▶ **Work request**:
Copy exactly the lines of the records below, and only those lines, beginning with the line that contains "Click the Clear Filters button" and ending with the line that contains "Given: Click the blue".

▶ **Data for review**:
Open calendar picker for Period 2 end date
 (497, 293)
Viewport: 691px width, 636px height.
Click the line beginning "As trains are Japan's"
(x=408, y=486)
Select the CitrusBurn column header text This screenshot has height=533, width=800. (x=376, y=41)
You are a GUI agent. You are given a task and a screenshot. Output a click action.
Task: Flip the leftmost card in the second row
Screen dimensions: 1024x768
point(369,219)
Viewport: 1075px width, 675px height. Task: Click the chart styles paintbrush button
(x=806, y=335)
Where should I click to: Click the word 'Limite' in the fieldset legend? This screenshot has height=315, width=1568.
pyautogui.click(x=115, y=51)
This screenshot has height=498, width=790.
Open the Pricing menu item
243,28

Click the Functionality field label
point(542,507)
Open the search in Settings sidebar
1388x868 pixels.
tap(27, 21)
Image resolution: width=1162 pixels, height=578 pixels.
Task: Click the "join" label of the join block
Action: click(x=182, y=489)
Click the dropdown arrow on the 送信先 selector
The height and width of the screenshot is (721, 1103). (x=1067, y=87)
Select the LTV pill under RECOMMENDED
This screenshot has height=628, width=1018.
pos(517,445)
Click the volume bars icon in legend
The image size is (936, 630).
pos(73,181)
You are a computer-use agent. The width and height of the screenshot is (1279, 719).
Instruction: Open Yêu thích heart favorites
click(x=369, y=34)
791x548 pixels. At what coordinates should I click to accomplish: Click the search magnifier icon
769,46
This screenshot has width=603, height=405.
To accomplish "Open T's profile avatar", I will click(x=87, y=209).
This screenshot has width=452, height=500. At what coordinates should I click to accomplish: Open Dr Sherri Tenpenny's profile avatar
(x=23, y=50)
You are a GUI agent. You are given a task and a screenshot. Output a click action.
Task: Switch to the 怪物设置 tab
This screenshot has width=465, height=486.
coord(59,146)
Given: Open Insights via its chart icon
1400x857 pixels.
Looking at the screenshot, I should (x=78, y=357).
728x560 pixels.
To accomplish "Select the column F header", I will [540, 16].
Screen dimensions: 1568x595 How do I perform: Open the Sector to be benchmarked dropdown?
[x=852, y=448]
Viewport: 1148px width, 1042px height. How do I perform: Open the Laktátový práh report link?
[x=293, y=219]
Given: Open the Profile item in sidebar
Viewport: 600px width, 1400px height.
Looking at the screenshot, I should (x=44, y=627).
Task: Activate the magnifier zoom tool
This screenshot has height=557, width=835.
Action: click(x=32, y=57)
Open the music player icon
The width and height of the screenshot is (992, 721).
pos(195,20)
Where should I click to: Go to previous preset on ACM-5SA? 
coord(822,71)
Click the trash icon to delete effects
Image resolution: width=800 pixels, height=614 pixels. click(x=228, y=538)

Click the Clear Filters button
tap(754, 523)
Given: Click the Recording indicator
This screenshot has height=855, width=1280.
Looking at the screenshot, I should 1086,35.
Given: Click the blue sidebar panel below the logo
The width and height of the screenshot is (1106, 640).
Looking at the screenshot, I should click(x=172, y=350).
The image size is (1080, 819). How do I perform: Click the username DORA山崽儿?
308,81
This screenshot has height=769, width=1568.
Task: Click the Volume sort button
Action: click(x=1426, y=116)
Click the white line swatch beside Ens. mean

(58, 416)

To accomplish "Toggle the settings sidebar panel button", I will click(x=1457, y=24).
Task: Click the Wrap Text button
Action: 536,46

▶ **Result for this exercise**:
Click the Clear Filters button
tap(754, 523)
Given: Click the Recording indicator
This screenshot has height=855, width=1280.
Looking at the screenshot, I should 1086,35.
Given: Click the blue sidebar panel below the logo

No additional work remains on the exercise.